子どもオンブズ・コラム平成27年1月号 「自分のペースで、すこしずつ」
ページ番号1001702 更新日 平成30年3月8日 印刷
「自分のペースで、すこしずつ」(船越相談員)

わたしはスポーツを見ることが好きです。中でもフィギュアスケートは、2006年のトリノオリンピックからずっと見つづけている、大好きなスポーツのひとつです。運動オンチのわたしからすると、氷の上で「すべれる」だけでもすごい!と思うのに(わたしは「歩く」のがせいいっぱいです……)、それがくるくる回ったり、跳んだりするものだから、はじめて見たときに感動して、ぐーっとひきつけられました。ルールで制限がある中でも、選手たちはそれぞれの個性を出していて、とてもうつくしくて、楽しくて、ほんとうに「きらきらした世界」で、あこがれたのをよく覚えています。
けれどこれほど好きなのに、フィギュアスケートは、そしてその選手たちは、もうずいぶん長く、わたしにとって、あこがれてはいるけれど現実ではない、とても遠い世界にある存在でした。なんだか才能にあふれた、特別なひとたちで、わたしとはまったく違う人間のように感じていたのです。けれどある時、応援しているある選手のインタビュー記事で、「やるべきことをやって、一生けんめい努力もしているのに、前に進めない」ということばを見て、ああ、これはとてもわかるな、と思ったのです。
がんばっている。ひとより……と言えるかどうかはわからないけど、とにかく自分なりのせいいっぱいは、尽くしている。でも、うまくいかない。やり方が間違っているのかもしれない。でも、いろいろ試したり、アドバイスをもらっても、どうしてもうまくいかない。ちっとも前に進めない。もういっそ、わたしじゃなくてあのひとだったらうまくいくのに、なんて、どうしようもないことを考えたりする。だけどこれはわたし自身の問題だから、わたしがなんとかするしかない。それはとてもよくわかっている。わかっているけれど、わかっているからこそ、がんばってもうまくいかないことが、すごく、苦しい。

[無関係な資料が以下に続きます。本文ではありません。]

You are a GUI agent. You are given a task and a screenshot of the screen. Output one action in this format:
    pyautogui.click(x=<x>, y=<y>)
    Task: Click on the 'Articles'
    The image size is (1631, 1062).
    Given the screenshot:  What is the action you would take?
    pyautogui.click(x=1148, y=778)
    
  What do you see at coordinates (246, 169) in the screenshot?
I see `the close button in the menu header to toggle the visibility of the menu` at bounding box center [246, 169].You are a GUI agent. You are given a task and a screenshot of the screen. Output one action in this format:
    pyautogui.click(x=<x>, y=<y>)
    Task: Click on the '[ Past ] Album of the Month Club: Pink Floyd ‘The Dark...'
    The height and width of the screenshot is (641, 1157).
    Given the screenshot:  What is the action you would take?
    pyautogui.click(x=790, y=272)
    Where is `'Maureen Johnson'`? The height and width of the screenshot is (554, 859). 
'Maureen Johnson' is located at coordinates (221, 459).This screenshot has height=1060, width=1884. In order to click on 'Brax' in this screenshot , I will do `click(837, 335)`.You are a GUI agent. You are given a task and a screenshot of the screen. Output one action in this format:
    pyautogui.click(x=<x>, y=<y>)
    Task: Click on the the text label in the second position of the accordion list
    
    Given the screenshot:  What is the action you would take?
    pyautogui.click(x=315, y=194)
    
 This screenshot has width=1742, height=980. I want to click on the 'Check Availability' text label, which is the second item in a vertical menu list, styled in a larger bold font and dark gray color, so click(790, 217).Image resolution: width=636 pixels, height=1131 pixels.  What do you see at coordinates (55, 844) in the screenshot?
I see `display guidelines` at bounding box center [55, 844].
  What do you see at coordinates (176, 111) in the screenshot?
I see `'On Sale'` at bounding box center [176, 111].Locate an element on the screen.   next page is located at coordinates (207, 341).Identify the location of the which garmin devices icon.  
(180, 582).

わたしはちっとも要領がよくないし、どちらかというと不器用なほうなので、こんな迷路に迷いこんでしまうことが、とてもよくあります。そんなときは、がんばること自体が無意味に思えてしまったり、自分ってほんとにダメだな、と思ってしまったり、放っておくと、どんどん沈んでしまうのです。
でも、あんなに遠く、きらきらして、才能にあふれているように見えた選手たちも、わたしと同じようにうまくいかなくて悩んだり、落ち込んだりすることもある。そんな中で、がんばっている。だったら、わたしだって、そんなにダメじゃないのかも。もうすこし、やれるのかもしれない。先ほどの選手のことばを知って、そんなふうに思うようになりました。
そして、(あんまり自信はないから、小さな心の声で)ひょっとして……とも、思うのです。ひょっとして、わたしのがんばりも、わたしの知らないところで、だれかの支えになっているのかも。だったら、うまくいかなかったがんばりも、無駄じゃなかったのかも、と。
そんなふうに思えるようになってから、すこし力が抜けて、うまくいかないときにはえいや!と思い切って、どっぷりお休みするようになりました。好きな映画をみたり、趣味のものづくりをしたり、うーんと寝たり。うまくいかないときは、そんなふうにお休みすることをいけないことだと思ってしまったり、焦ったりしてしまうこともあるけれど、でも、お休みだってとても大切です。すこしずつためていった「楽しい」や「うれしい」は、新しいなにかにつながっているかもしれない。ゆっくりお休みして、こころにゆとりができると、そこにあった、でも今まで気づかなかったなにかを大切だと思えるようになるかもしれない。そんな可能性がたくさんある時間なのです。
がんばってもうまくいかないことは、この先もきっとたくさんある。でも、がんばったことって、無駄じゃない。もしかすると、あなたの知らないうちに、だれかがあなたのがんばりにはげまされたり、支えられたりしているかもしれない。そんなふうに考えて、自分のペースですこしずつ、たくさんの「楽しい」や「うれしい」を拾いながら歩くのも、悪くないんじゃないかな、と思うのです。